(Stored data entries)
● ● ● ● ●

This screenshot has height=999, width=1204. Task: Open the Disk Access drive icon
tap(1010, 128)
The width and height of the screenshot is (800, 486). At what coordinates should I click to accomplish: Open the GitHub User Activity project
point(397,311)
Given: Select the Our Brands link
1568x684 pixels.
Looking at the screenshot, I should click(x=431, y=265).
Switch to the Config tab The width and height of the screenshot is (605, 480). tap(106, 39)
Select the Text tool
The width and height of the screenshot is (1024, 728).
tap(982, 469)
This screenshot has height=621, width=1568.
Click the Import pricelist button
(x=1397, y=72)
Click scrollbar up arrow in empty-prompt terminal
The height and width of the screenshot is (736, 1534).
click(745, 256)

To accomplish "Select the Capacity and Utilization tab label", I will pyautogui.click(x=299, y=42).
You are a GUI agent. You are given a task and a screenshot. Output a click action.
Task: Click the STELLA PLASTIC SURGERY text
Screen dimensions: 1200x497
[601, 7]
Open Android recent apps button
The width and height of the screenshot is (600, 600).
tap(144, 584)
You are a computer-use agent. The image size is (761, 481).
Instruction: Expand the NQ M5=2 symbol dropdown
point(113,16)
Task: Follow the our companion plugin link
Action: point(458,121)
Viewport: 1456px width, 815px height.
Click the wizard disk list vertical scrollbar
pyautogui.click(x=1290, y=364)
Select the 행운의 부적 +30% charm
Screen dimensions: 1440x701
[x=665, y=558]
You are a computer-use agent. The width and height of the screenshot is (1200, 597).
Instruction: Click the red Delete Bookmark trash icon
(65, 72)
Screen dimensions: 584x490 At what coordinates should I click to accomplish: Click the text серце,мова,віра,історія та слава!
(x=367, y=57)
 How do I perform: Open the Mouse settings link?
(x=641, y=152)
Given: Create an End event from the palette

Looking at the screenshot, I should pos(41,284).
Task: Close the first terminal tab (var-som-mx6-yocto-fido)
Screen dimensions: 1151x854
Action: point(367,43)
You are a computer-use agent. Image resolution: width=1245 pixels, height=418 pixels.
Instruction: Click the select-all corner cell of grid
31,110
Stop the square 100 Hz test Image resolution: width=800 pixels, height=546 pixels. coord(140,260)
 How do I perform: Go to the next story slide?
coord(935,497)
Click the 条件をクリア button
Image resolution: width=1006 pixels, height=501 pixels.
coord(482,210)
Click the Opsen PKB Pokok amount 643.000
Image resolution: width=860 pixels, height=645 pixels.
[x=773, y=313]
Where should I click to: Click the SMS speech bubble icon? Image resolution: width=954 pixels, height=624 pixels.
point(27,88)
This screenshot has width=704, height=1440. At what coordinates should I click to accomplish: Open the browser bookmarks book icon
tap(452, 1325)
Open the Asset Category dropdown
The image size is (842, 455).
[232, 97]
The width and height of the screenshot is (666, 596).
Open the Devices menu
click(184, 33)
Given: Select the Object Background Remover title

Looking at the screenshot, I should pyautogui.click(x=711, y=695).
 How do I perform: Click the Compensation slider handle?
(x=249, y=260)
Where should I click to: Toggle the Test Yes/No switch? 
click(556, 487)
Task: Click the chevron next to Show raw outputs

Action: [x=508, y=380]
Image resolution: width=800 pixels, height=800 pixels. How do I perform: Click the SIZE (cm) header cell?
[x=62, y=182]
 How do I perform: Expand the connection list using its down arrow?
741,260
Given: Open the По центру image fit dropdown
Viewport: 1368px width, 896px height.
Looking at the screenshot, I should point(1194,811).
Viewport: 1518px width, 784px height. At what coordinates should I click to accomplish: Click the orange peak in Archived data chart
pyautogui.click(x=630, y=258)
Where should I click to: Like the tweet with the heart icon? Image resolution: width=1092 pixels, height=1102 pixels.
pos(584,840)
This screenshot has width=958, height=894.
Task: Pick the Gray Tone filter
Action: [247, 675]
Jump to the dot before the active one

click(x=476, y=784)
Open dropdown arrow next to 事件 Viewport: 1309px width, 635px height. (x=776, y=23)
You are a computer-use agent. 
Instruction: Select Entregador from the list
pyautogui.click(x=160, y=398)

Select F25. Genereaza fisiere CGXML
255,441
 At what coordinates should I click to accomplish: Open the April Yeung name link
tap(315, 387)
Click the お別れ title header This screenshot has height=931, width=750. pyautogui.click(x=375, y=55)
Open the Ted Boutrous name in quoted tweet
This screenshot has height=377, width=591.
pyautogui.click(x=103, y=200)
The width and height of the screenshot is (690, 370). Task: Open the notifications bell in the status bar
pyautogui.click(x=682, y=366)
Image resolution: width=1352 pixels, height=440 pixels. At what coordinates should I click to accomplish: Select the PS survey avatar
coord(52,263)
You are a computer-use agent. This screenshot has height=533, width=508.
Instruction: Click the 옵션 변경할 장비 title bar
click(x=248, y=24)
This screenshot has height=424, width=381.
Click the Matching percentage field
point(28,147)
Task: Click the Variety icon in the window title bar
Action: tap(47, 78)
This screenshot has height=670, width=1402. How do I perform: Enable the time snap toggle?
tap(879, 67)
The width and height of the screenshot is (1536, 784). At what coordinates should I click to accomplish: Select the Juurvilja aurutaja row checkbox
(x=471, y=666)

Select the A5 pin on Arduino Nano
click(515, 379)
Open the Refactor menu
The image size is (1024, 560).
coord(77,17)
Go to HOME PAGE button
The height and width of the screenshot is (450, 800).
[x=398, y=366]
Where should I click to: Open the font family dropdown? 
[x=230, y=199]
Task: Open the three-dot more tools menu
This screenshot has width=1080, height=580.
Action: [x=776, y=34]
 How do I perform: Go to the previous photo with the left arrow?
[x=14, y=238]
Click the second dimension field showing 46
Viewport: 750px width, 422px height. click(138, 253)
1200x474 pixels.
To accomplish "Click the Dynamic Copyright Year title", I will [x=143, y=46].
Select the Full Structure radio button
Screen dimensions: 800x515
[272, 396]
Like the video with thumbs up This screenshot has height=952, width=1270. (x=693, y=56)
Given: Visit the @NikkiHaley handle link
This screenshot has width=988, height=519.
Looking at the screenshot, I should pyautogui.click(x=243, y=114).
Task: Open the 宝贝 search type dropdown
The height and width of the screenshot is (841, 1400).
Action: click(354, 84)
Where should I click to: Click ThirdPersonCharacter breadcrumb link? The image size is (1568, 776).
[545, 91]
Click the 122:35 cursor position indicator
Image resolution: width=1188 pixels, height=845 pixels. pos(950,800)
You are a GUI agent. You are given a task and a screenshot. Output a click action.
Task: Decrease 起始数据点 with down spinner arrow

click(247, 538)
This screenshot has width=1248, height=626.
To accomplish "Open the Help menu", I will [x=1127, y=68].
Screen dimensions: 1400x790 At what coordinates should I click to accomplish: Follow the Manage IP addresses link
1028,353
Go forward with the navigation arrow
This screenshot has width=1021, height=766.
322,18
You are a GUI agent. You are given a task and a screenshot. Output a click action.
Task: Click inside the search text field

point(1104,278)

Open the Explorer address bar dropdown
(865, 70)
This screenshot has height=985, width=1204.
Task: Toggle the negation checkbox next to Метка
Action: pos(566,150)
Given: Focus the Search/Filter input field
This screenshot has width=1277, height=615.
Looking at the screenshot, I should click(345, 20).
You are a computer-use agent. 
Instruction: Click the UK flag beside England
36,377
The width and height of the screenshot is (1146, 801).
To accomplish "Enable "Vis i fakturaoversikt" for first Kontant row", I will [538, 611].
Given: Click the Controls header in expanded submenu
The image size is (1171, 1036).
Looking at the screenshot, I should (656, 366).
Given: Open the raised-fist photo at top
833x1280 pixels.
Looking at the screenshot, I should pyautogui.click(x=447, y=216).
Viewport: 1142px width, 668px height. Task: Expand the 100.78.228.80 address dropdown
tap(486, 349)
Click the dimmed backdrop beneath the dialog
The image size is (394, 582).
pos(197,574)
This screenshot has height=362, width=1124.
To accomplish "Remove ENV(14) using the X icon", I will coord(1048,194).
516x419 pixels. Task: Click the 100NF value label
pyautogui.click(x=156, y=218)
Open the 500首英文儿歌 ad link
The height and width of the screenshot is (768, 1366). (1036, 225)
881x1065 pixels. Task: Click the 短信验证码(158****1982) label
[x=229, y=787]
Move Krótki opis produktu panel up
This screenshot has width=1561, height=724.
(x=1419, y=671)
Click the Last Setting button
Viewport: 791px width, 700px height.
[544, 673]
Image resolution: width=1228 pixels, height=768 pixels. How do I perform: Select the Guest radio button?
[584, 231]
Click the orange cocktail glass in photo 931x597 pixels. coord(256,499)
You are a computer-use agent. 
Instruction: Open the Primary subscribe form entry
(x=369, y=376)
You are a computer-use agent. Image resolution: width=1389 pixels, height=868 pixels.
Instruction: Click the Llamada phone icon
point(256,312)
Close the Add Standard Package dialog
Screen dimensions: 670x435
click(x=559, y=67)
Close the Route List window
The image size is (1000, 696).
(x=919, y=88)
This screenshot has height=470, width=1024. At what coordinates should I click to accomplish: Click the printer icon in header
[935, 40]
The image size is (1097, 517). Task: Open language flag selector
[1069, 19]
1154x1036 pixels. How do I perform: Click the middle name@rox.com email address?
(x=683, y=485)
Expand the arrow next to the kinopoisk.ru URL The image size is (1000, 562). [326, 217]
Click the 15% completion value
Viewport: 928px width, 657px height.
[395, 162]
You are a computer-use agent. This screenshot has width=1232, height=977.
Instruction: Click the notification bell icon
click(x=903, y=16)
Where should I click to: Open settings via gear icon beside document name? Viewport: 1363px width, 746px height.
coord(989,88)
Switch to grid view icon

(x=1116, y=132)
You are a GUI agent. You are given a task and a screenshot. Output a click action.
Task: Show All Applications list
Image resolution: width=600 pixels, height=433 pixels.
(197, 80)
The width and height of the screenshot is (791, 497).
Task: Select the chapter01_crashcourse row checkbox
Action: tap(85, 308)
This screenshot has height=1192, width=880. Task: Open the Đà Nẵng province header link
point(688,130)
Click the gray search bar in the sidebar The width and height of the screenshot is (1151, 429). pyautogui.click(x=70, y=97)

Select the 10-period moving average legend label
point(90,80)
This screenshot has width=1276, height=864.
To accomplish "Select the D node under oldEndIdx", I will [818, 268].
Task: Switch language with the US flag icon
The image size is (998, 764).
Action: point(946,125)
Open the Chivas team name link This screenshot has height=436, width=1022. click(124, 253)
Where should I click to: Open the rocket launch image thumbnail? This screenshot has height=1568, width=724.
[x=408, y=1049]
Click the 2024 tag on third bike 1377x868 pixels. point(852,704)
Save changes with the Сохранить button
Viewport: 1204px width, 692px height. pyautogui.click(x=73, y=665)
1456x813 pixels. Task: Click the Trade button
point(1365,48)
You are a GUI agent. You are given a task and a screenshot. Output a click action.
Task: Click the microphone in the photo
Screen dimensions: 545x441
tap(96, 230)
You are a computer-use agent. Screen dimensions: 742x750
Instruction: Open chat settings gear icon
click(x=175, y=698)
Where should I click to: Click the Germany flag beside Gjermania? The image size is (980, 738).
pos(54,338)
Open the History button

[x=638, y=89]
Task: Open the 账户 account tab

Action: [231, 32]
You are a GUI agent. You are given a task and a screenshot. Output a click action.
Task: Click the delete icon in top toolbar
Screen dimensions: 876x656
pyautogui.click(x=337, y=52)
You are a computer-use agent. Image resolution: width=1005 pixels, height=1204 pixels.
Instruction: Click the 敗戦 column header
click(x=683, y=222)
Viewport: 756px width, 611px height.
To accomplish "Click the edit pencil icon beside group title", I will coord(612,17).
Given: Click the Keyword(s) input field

● ● ● ● ●

:: Work request ::
Using the entries above, give back exactly the line containing "This screenshot has height=470, width=1024.", the line containing "Expand the arrow", and every line between them, and nothing else.

:: Solution to this problem ::
This screenshot has height=470, width=1024. At what coordinates should I click to accomplish: Click the printer icon in header
[935, 40]
The image size is (1097, 517). Task: Open language flag selector
[1069, 19]
1154x1036 pixels. How do I perform: Click the middle name@rox.com email address?
(x=683, y=485)
Expand the arrow next to the kinopoisk.ru URL The image size is (1000, 562). [326, 217]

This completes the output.